Senator Bernie Sanders of Vermont has a message for his fellow progressives: Why don’t you shed the Democratic label and run as an independent, the way he does?
Mr. Sanders’s admonition came in an interview with The New York Times on the eve of a three-day, five-city swing through Western states alongside Representative Alexandria Ocasio-Cortez of New York. He predicted that they would draw tens of thousands of people to rally against President Trump, Elon Musk and the influence of billionaires on the American government.
“One of the aspects of this tour is to try to rally people to get engaged in the political process and run as independents outside of the Democratic Party,” Mr. Sanders said in the interview on Wednesday. “There’s a lot of great leadership all over this country at the grass-roots level. We’ve got to bring that forward. And if we do that, we can defeat Trumpism and we can transform the political situation in America.”
The suggestion that would-be leaders of the left should abandon the Democratic Party picks at a political scab that has never fully healed. Mr. Sanders, 83, a longtime independent, has had a tense yet codependent relationship with the party for decades.
While he has never accepted the Democratic label for himself, he is a member of the Senate Democratic caucus and has run under the party brand when it was politically expedient, including his two bids for its presidential nomination. In 2017, he waged a hard-fought but ultimately futile effort to install an ally to lead the Democratic National Committee.
In 2011, Mr. Sanders said during a radio interview that “it would be a good idea if President Obama faced some primary opposition” for his 2012 re-election. The Vermont senator said at the time that he could not do it himself because he was not a Democrat.
But that did not stop him from seeking the Democratic presidential nomination in 2016, when he emerged from relative obscurity to nearly topple Hillary Clinton, and again in 2020, when he was the last major Democratic primary rival to Joseph R. Biden Jr. In each contest, Mr. Sanders’s lack of party affiliation bubbled beneath the surface and drew pointed pushback from his primary rivals.
Mrs. Clinton, during an interview with Politico in 2016, described Mr. Sanders as “a relatively new Democrat, and, in fact, I’m not even sure he is one.” She added: “He’s running as one. So I don’t know quite how to characterize him.”
Four years later, Mr. Biden, days before his fourth-place finish in the Iowa caucuses, took a similar swipe at Mr. Sanders.
“I’m a Democrat,” Mr. Biden told reporters outside a Dairy Queen in Pella, Iowa. “He says he’s not. He says — you know, he’s not registered as a Democrat, to the best of my knowledge.”
Mr. Sanders’s remarks this week come at a moment of rising anger toward Democratic leaders and a tarnished public image for the party. A CNN poll released this week found that 52 percent of Democrats believed their leaders were steering the party in the wrong direction. Among the public overall, the party’s favorability rating was just 29 percent — the lowest level since the network’s polling firm began asking the question in 1992.
Ken Martin, the chairman of the Democratic National Committee, declined to comment on Mr.

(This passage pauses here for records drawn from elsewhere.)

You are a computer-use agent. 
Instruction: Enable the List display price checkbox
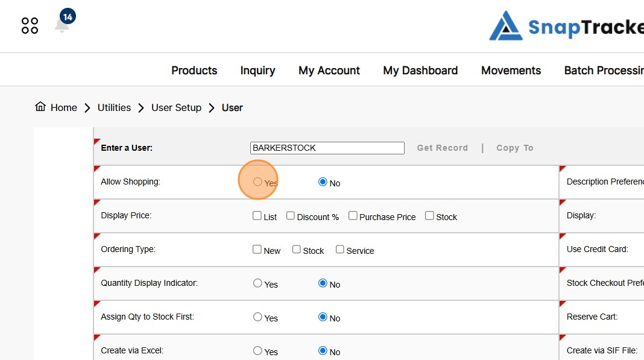pyautogui.click(x=257, y=216)
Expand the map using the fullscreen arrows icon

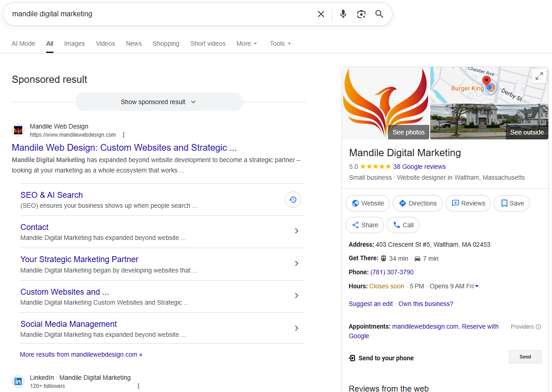[539, 76]
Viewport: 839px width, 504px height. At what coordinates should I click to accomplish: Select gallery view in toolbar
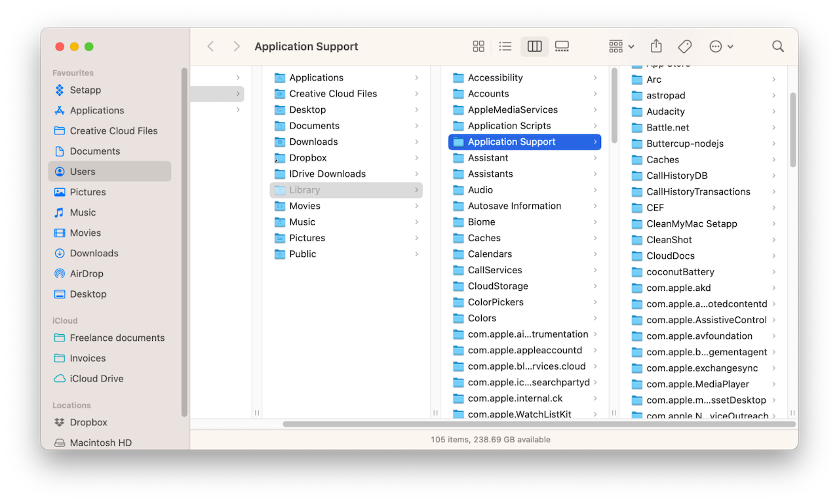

Sanders’s remarks.
During the interview on Wednesday, Mr. Sanders repeatedly criticized the influence of wealthy donors and Washington consultants on the party. He said that while Democrats had been a force for good on social issues like civil rights, women’s rights and L.G.B.T.Q. rights, they had failed on the economic concerns he has dedicated his political career to addressing.
“If there’s any hope for the Democratic Party, it is that they’re going to have to reach out — open the doors and let working-class people in, let working-class leadership come into the party,” he said. “If not, people will be running as independents, I think, all over this country.”